**What you have to do:** Go over these records and count the lines with the string "pixels" in them; the count is all that should be returned.

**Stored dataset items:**
———

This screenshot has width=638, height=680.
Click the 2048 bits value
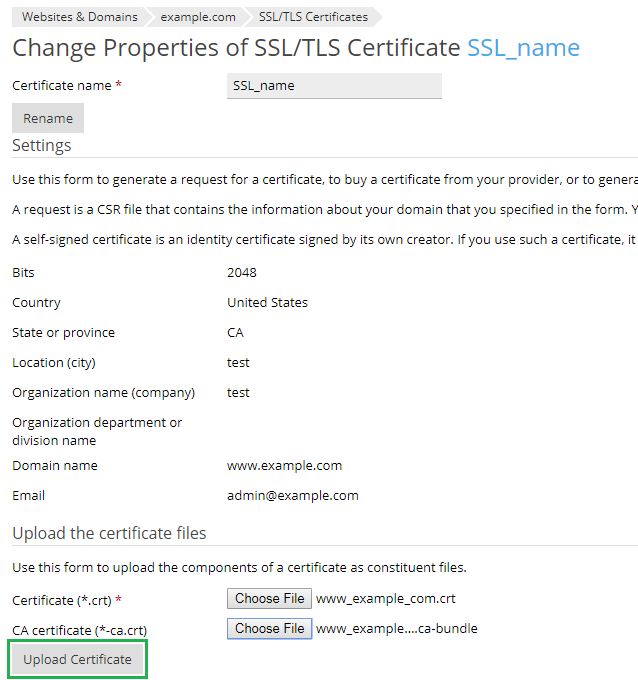(241, 273)
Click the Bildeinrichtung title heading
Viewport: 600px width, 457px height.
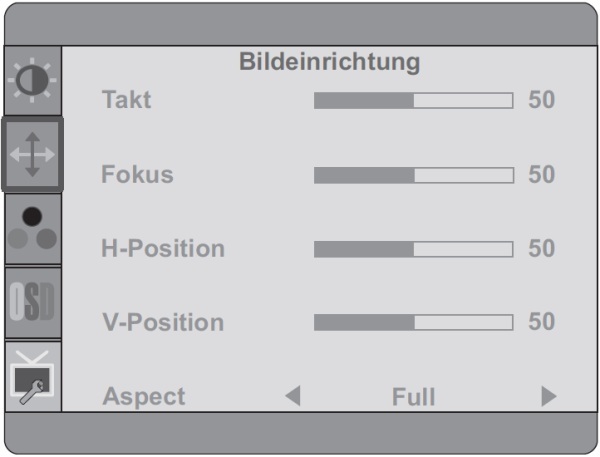coord(329,62)
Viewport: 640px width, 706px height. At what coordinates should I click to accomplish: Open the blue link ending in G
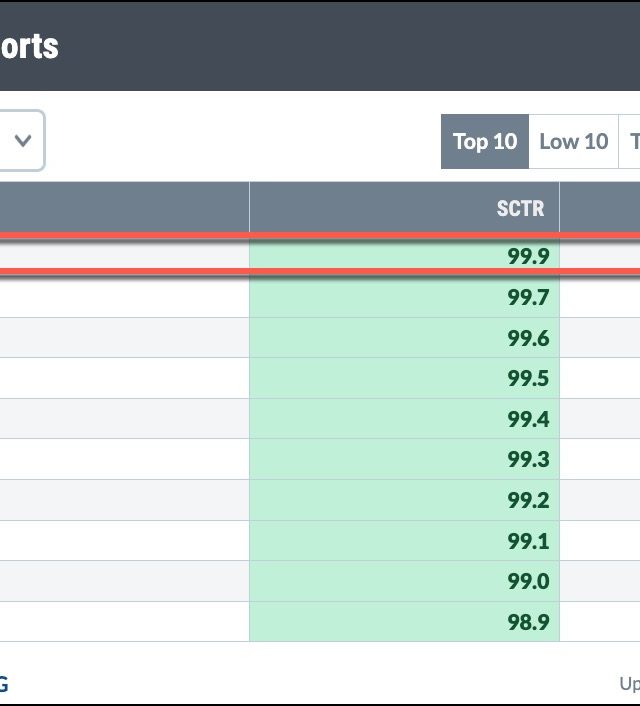pyautogui.click(x=4, y=685)
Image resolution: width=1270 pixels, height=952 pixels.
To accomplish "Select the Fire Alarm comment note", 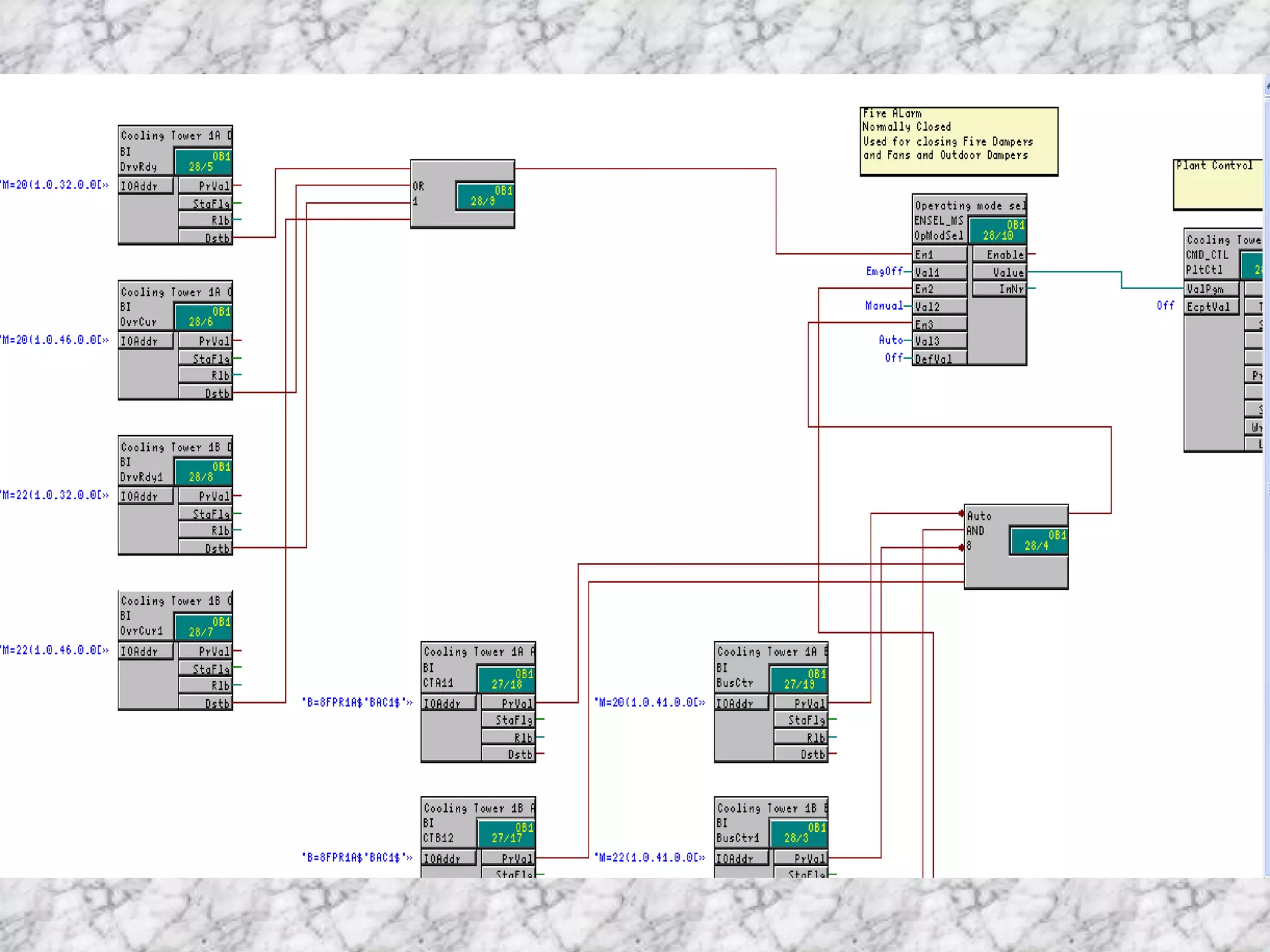I will pyautogui.click(x=959, y=141).
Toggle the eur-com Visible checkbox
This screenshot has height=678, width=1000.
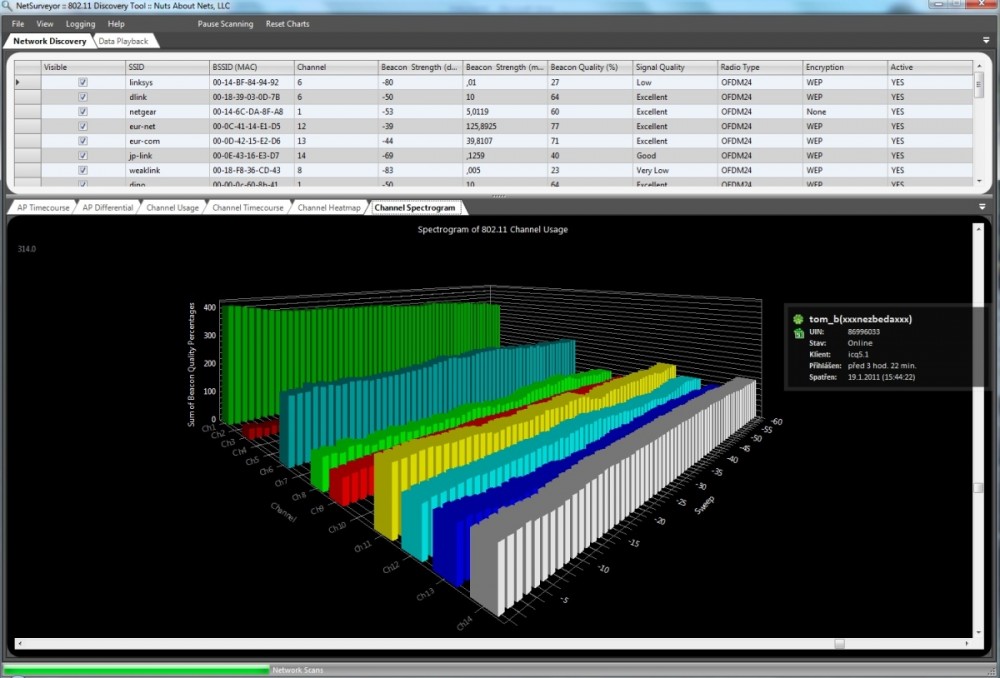pos(83,141)
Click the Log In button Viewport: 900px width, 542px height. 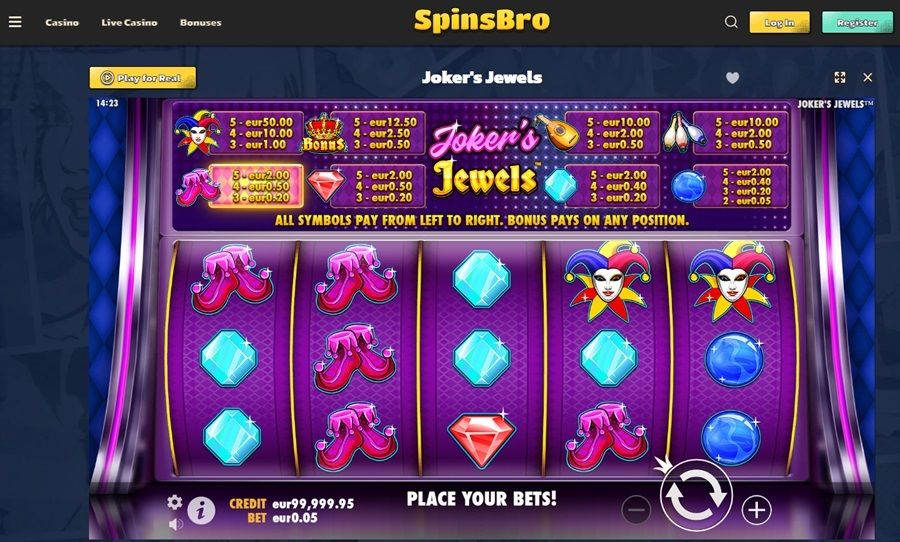click(779, 22)
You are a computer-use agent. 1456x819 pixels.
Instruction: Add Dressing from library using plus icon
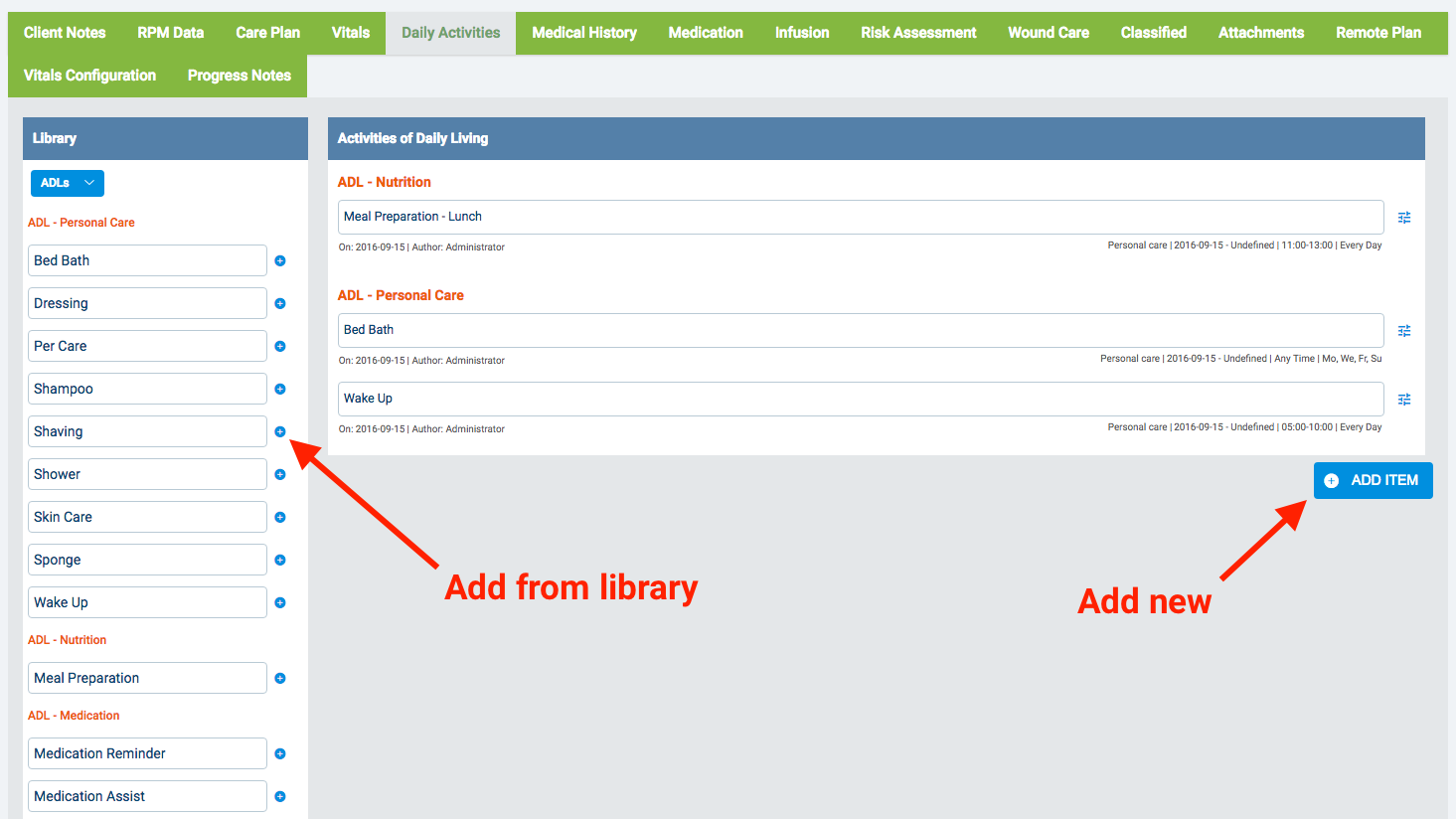[x=280, y=304]

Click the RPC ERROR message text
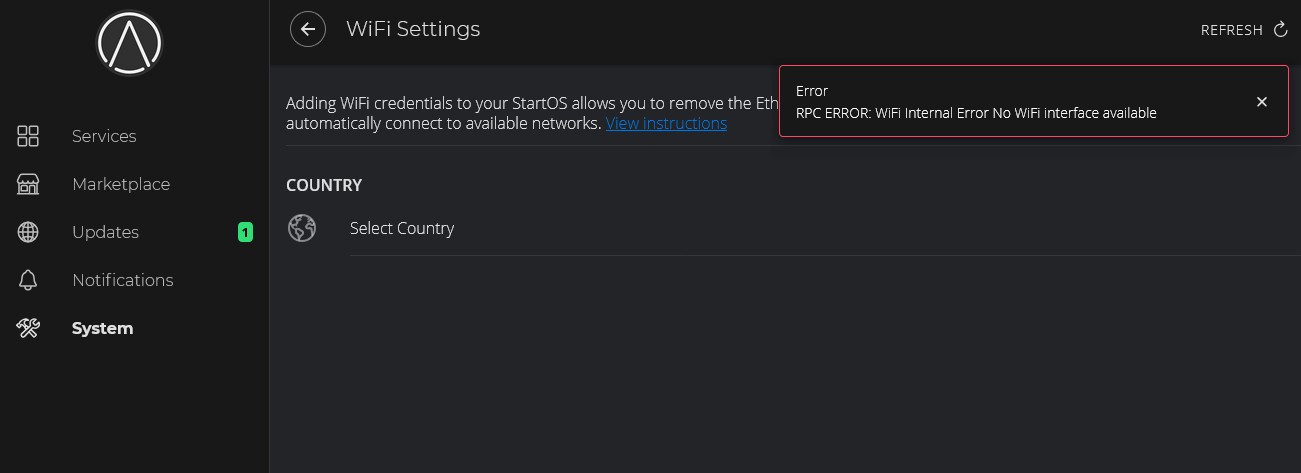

———

**Task response:** 2